■ **Directions for this task**:
Print every line of the listing that follows, word for word, from the first line to the last.

■ **Stored entries**:

-- start --

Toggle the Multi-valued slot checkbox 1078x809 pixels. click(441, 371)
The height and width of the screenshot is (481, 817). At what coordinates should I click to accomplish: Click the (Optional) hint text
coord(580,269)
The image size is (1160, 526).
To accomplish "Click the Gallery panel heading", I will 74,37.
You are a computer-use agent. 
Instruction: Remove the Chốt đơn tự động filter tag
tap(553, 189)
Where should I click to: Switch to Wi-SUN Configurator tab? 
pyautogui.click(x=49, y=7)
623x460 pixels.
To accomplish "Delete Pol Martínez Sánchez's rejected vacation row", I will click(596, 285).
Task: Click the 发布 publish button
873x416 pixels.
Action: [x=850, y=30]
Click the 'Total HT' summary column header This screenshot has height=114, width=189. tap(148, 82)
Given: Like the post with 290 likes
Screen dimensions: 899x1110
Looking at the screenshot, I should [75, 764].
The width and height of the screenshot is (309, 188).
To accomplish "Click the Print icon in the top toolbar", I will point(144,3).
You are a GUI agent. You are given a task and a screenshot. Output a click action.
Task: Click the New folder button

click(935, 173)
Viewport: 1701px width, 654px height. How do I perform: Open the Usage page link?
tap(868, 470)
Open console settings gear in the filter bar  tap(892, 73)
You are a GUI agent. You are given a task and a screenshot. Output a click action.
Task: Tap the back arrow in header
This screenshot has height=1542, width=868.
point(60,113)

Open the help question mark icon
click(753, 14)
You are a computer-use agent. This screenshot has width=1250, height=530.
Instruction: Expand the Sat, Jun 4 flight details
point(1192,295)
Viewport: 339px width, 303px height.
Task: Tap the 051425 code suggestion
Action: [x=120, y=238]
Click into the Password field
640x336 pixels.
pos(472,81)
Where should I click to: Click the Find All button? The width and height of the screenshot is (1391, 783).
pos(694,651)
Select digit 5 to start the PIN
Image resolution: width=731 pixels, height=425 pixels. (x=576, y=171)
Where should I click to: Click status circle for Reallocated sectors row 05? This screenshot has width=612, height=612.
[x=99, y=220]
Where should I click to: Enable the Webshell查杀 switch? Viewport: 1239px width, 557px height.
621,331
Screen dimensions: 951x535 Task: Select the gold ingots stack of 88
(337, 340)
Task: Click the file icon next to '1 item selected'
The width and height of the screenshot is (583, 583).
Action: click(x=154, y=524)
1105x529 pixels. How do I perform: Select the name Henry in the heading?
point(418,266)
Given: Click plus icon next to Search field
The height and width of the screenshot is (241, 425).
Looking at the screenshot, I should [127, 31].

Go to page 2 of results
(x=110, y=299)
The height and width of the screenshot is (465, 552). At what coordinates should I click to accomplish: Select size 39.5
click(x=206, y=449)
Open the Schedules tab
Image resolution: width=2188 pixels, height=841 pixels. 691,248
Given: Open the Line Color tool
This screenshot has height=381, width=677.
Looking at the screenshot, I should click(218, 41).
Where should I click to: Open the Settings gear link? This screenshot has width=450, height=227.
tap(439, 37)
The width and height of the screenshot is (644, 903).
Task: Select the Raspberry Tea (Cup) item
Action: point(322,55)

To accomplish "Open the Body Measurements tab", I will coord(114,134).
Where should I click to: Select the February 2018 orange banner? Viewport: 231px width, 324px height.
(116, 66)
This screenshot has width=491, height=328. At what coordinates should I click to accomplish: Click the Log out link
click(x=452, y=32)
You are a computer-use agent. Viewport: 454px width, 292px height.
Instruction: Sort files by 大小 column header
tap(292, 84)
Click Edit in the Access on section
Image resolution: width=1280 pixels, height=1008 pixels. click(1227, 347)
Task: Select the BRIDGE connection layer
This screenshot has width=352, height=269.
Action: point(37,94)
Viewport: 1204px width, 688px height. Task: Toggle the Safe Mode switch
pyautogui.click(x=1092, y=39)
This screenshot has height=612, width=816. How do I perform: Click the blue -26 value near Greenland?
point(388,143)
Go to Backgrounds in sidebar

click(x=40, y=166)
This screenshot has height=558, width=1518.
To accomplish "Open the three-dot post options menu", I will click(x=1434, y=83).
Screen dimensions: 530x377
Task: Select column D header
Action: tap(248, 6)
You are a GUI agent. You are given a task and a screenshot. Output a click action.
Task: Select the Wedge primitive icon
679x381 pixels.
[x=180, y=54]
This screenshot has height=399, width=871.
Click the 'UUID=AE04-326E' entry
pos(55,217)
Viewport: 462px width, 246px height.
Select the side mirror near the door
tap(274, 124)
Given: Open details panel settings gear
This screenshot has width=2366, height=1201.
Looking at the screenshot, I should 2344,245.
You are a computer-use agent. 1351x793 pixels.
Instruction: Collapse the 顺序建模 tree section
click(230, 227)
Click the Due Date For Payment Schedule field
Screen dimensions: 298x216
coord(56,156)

-- end --

■ **Solution for this task**:
Toggle the Multi-valued slot checkbox 1078x809 pixels. click(441, 371)
The height and width of the screenshot is (481, 817). At what coordinates should I click to accomplish: Click the (Optional) hint text
coord(580,269)
The image size is (1160, 526).
To accomplish "Click the Gallery panel heading", I will 74,37.
You are a computer-use agent. 
Instruction: Remove the Chốt đơn tự động filter tag
tap(553, 189)
Where should I click to: Switch to Wi-SUN Configurator tab? 
pyautogui.click(x=49, y=7)
623x460 pixels.
To accomplish "Delete Pol Martínez Sánchez's rejected vacation row", I will click(596, 285).
Task: Click the 发布 publish button
873x416 pixels.
Action: [x=850, y=30]
Click the 'Total HT' summary column header This screenshot has height=114, width=189. tap(148, 82)
Given: Like the post with 290 likes
Screen dimensions: 899x1110
Looking at the screenshot, I should [75, 764].
The width and height of the screenshot is (309, 188).
To accomplish "Click the Print icon in the top toolbar", I will point(144,3).
You are a GUI agent. You are given a task and a screenshot. Output a click action.
Task: Click the New folder button

click(935, 173)
Viewport: 1701px width, 654px height. How do I perform: Open the Usage page link?
tap(868, 470)
Open console settings gear in the filter bar  tap(892, 73)
You are a GUI agent. You are given a task and a screenshot. Output a click action.
Task: Tap the back arrow in header
This screenshot has height=1542, width=868.
point(60,113)

Open the help question mark icon
click(753, 14)
You are a computer-use agent. This screenshot has width=1250, height=530.
Instruction: Expand the Sat, Jun 4 flight details
point(1192,295)
Viewport: 339px width, 303px height.
Task: Tap the 051425 code suggestion
Action: [x=120, y=238]
Click into the Password field
640x336 pixels.
pos(472,81)
Where should I click to: Click the Find All button? The width and height of the screenshot is (1391, 783).
pos(694,651)
Select digit 5 to start the PIN
Image resolution: width=731 pixels, height=425 pixels. (x=576, y=171)
Where should I click to: Click status circle for Reallocated sectors row 05? This screenshot has width=612, height=612.
[x=99, y=220]
Where should I click to: Enable the Webshell查杀 switch? Viewport: 1239px width, 557px height.
621,331
Screen dimensions: 951x535 Task: Select the gold ingots stack of 88
(337, 340)
Task: Click the file icon next to '1 item selected'
The width and height of the screenshot is (583, 583).
Action: click(x=154, y=524)
1105x529 pixels. How do I perform: Select the name Henry in the heading?
point(418,266)
Given: Click plus icon next to Search field
The height and width of the screenshot is (241, 425).
Looking at the screenshot, I should [127, 31].

Go to page 2 of results
(x=110, y=299)
The height and width of the screenshot is (465, 552). At what coordinates should I click to accomplish: Select size 39.5
click(x=206, y=449)
Open the Schedules tab
Image resolution: width=2188 pixels, height=841 pixels. 691,248
Given: Open the Line Color tool
This screenshot has height=381, width=677.
Looking at the screenshot, I should click(218, 41).
Where should I click to: Open the Settings gear link? This screenshot has width=450, height=227.
tap(439, 37)
The width and height of the screenshot is (644, 903).
Task: Select the Raspberry Tea (Cup) item
Action: point(322,55)

To accomplish "Open the Body Measurements tab", I will coord(114,134).
Where should I click to: Select the February 2018 orange banner? Viewport: 231px width, 324px height.
(116, 66)
This screenshot has width=491, height=328. At what coordinates should I click to accomplish: Click the Log out link
click(x=452, y=32)
You are a computer-use agent. Viewport: 454px width, 292px height.
Instruction: Sort files by 大小 column header
tap(292, 84)
Click Edit in the Access on section
Image resolution: width=1280 pixels, height=1008 pixels. click(1227, 347)
Task: Select the BRIDGE connection layer
This screenshot has width=352, height=269.
Action: point(37,94)
Viewport: 1204px width, 688px height. Task: Toggle the Safe Mode switch
pyautogui.click(x=1092, y=39)
This screenshot has height=612, width=816. How do I perform: Click the blue -26 value near Greenland?
point(388,143)
Go to Backgrounds in sidebar

click(x=40, y=166)
This screenshot has height=558, width=1518.
To accomplish "Open the three-dot post options menu", I will click(x=1434, y=83).
Screen dimensions: 530x377
Task: Select column D header
Action: tap(248, 6)
You are a GUI agent. You are given a task and a screenshot. Output a click action.
Task: Select the Wedge primitive icon
679x381 pixels.
[x=180, y=54]
This screenshot has height=399, width=871.
Click the 'UUID=AE04-326E' entry
pos(55,217)
Viewport: 462px width, 246px height.
Select the side mirror near the door
tap(274, 124)
Given: Open details panel settings gear
This screenshot has width=2366, height=1201.
Looking at the screenshot, I should 2344,245.
You are a computer-use agent. 1351x793 pixels.
Instruction: Collapse the 顺序建模 tree section
click(230, 227)
Click the Due Date For Payment Schedule field
Screen dimensions: 298x216
coord(56,156)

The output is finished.